Teeming with blissful childhood memories, gardens have, for centuries, been fairly personal fragments of nature, that have lived through a long cultural history—reflecting identities, dreams, and visions. However, in the recent past, our understanding of a garden has experienced a conspicuous shift—a renaissance, so to speak. Furthermore, the COVID-19 pandemic acted as a catalyst in realising the importance of nature. From urban gardening and guerrilla gardens to vertical farms, the contemporary revival of horticulture highlights gardens not as romantic hideaways, but as places where concepts of social justice, biodiversity, and sustainability can be nurtured. Since the idea of a garden is in a constant state of flux, it begs the question: what will the gardens of the future look like?

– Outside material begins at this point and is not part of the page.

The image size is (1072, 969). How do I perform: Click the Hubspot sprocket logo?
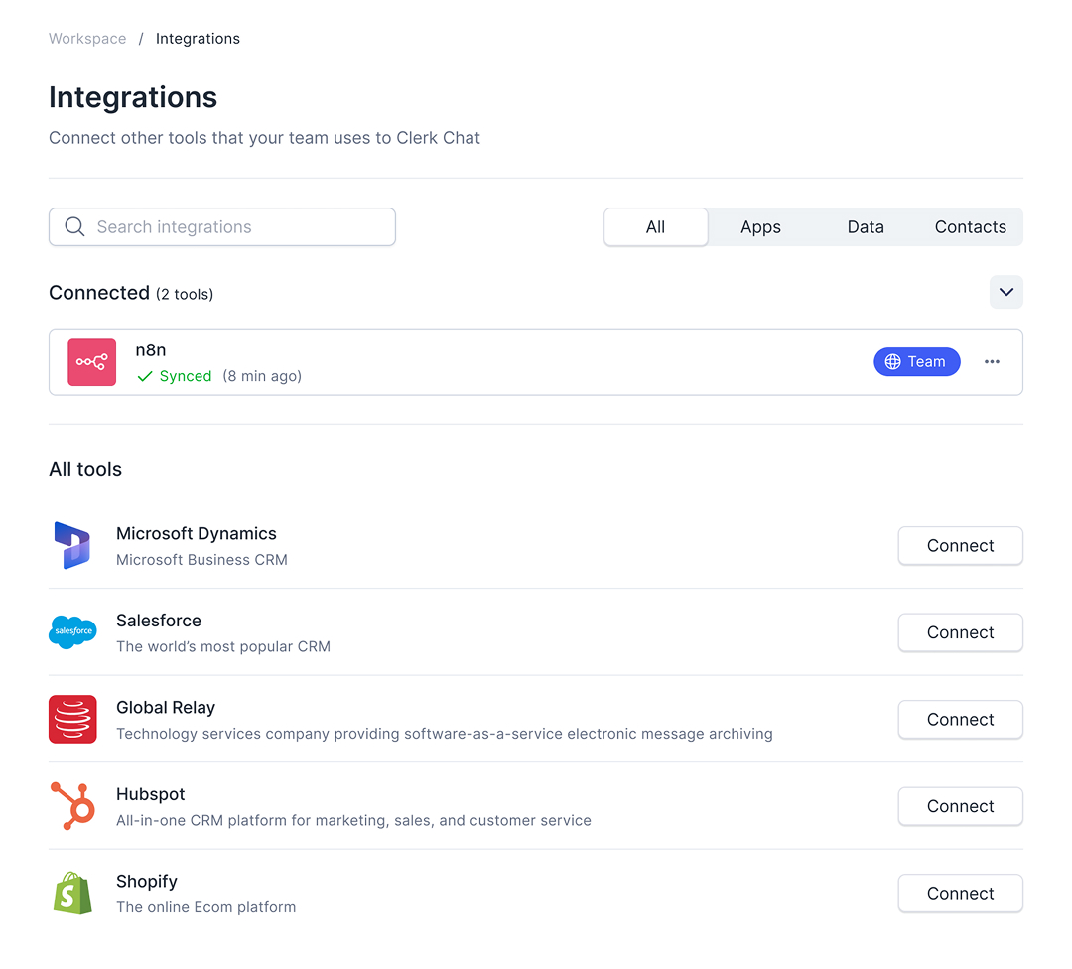tap(72, 806)
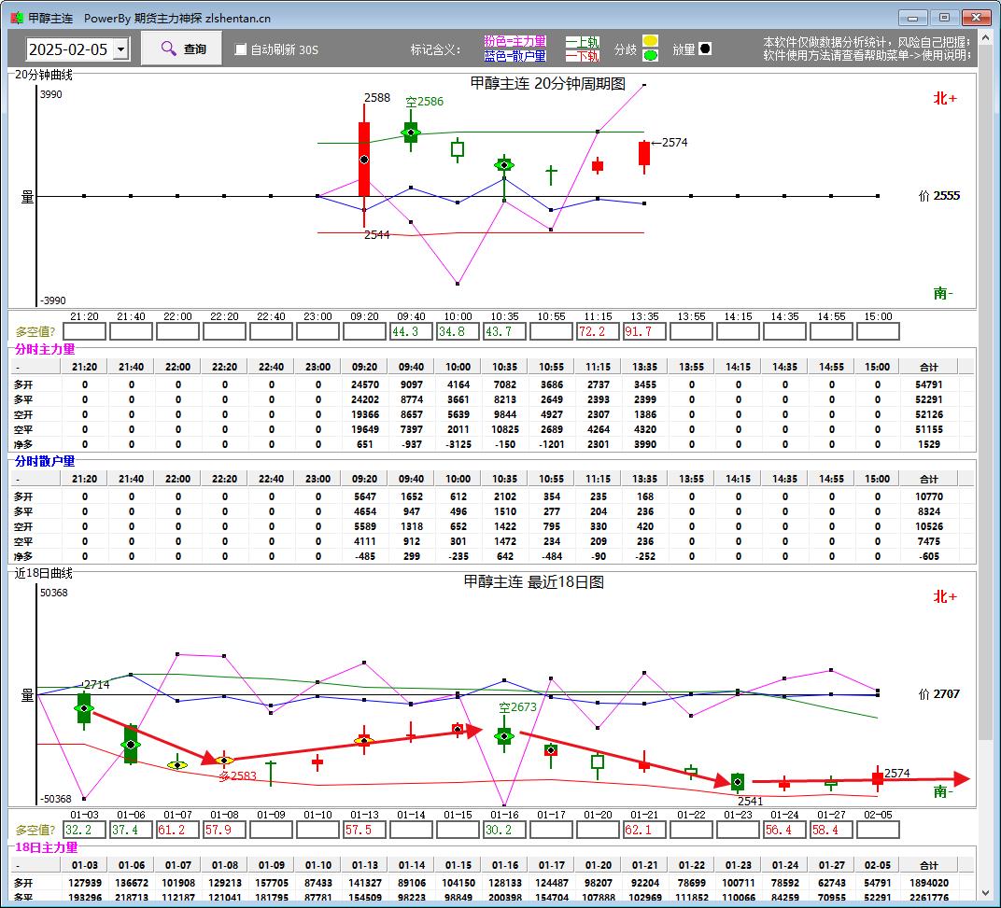Click the 净多 row label in 分时散户量
This screenshot has width=1001, height=908.
pyautogui.click(x=23, y=556)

Developing parallelly, and perhaps coincidentally, with this renaissance was a garden designed by Dutch designer Piet Oudolf in the campus of Germany-based Vitra Design Museum. Sprouting in the Vitra Campus, the ever-changing garden added a new dimension to the ground, otherwise characterised by buildings—sowing a new idea for the museum to probe. The evolution of gardens from a personal sanctuary to a platform of experimentation, now increasingly discernible, became the muse for the design museum's latest exhibition Garden Futures: Designing with Nature.
The exhibition exploring the history and the future of modern gardens is a first of its kind. “The garden is a place where we have always negotiated our relationship with nature, and the way we designed them is an expression of that relationship,” says Viviane Stappmanns, the exhibition curator, in an exhibition press conference. “We as a curatorial team kept asking ourselves for the past year: if gardens are always an expression of our relationship with nature, what could or should or will gardens look like today and from here on in?”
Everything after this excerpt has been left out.